Proponents of synthetic data say this can help reduce the bias that often creeps into algorithms at the training stage. “Skewed training data can result in technology solutions and products that reinforce and perpetuate discrimination in the real world,” says Harris. “For example, AI systems have often been found to be poor at recognizing darker skin tones. This is because the AI in question has been trained on data sets that lack diversity.”
In 2015, Google’s image recognition algorithm was criticized for mislabeling images of black people as “gorillas.” With synthetic data, it is theoretically possible for AI developers to generate endless faces of people of different ethnicities to train their models, meaning there are less likely to be gaps in AI understanding.
Harris says that some of his clients use Chameleon, Mindtech’s AI training platform, to generate diverse data from scratch, while others use it to address a lack of diversity in their existing real data sets. “By using computers to train AI, we are removing the biggest obstacle to progress: human bias.”
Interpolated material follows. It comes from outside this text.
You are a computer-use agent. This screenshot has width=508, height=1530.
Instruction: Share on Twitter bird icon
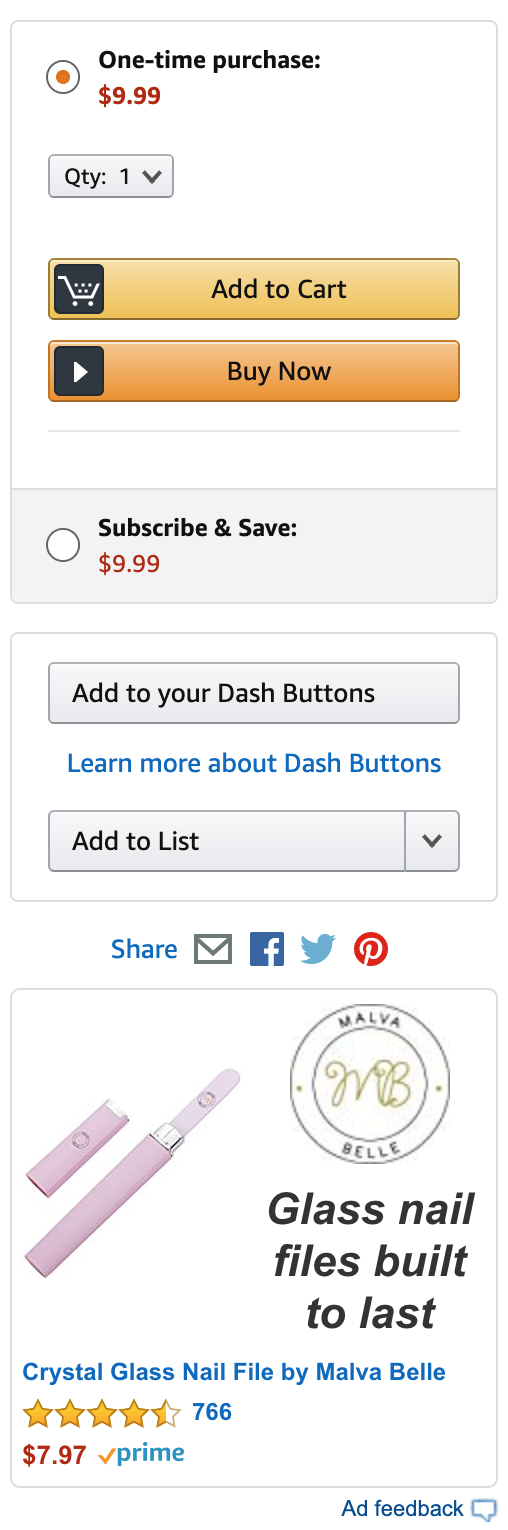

computer training computers
Inevitably, there are problems with using computer-generated imagery to train AI for real-world applications. “Synthetic data almost never gives the same results as a comparable amount of real data,” explains Rei. “We typically have to make some assumptions and simplifications to model the data generation process. Unfortunately, this also means missing out on many of the nuances and complexities present in real data.”
This is easy to identify with a cursory glance at some of the faces that have been generated synthetically; they are unlikely to fool a person into thinking they are real. Datagen is currently investing in its photorealism capabilities, but Chakon argues that realism is not crucial for all applications.
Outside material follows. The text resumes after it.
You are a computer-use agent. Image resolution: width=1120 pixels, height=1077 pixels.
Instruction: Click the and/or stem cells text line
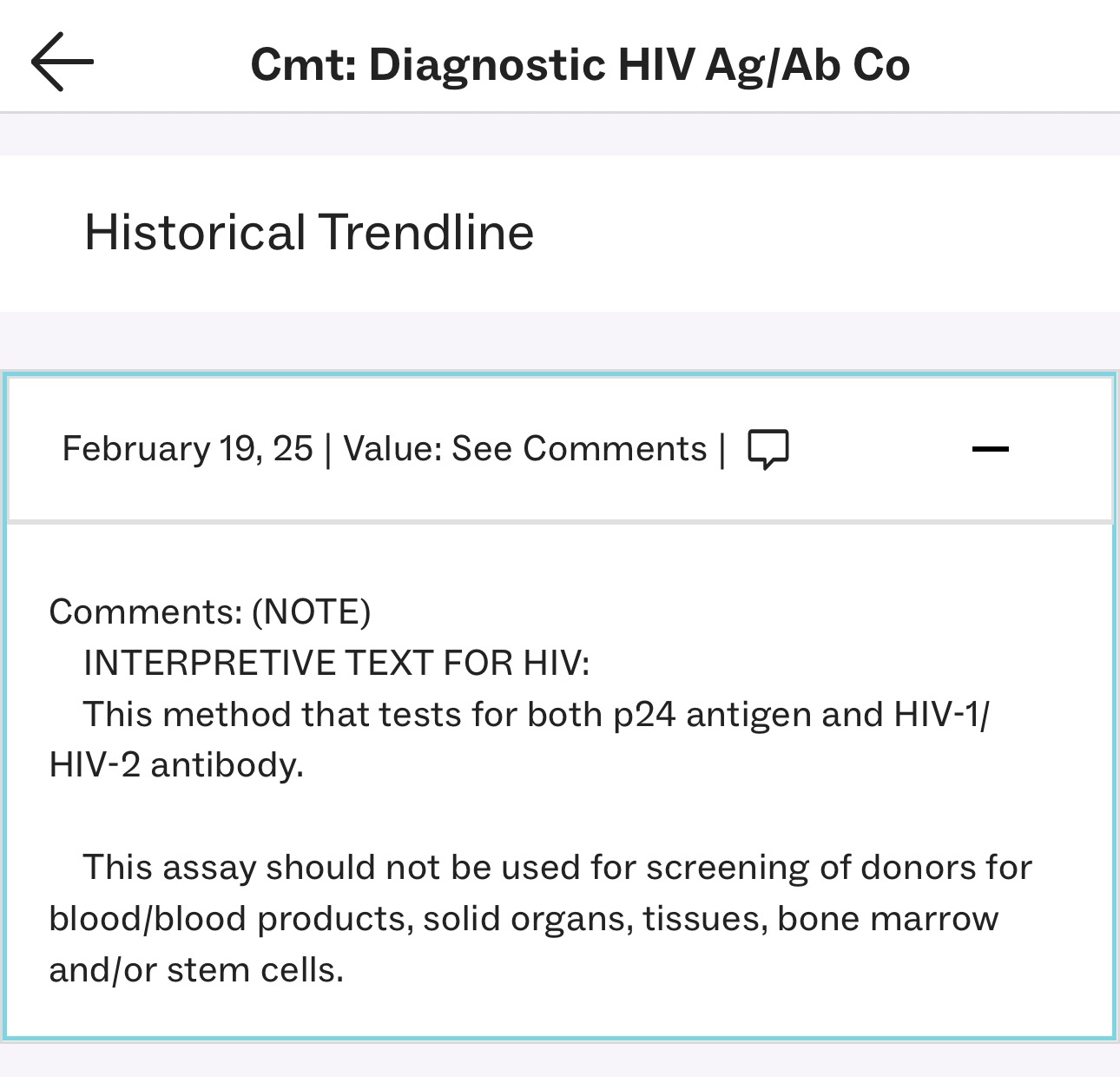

“If you’re developing a blemish-detecting AI for makeup application, having details is important,” he says. “But if you’re developing a security system, it’s much less relevant if you can identify small details on a person’s face.”
Synthetic data is also not a panacea for AI bias; it depends on the people who generate the data to use those platforms responsibly. Rei adds: “Any bias that is present in the data generation process, whether intentionally or unintentionally, will be detected by models trained on it.”
An Arizona State University study showed that when trained on images of predominantly white, male engineering professors, their generative model amplified the biases in the data set, meaning it produced images of minority modes less often. Worse still, the AI began to “lighten the skin color of non-white faces and transform female facial features to be masculine” by generating new faces.
With synthetic data programs giving developers access to unlimited amounts of data, this has the potential to dramatically exacerbate the problem of bias if mistakes are made at any point in the build process.
If used correctly, synthetic data can still help improve the diversity of some data sets. “If the data distribution is very unnatural, for example, it doesn’t contain any examples of people of a particular race, then synthetically creating these examples and adding them to the data may be better than doing nothing,” says Rei. “But it probably won’t be as good as collecting real data with more precise coverage of all the races.”
While synthetic data can make the AI modeling process faster, cheaper, and easier for programmers, it still presents many of the same challenges as its real-world counterpart. “Whether synthetic data is better than real-world data is not really the right question,” argues Harris. “What AI developers need to do is find or create adequate amounts of appropriate data to train their system.” Using a mix of real and artificial data may be the answer.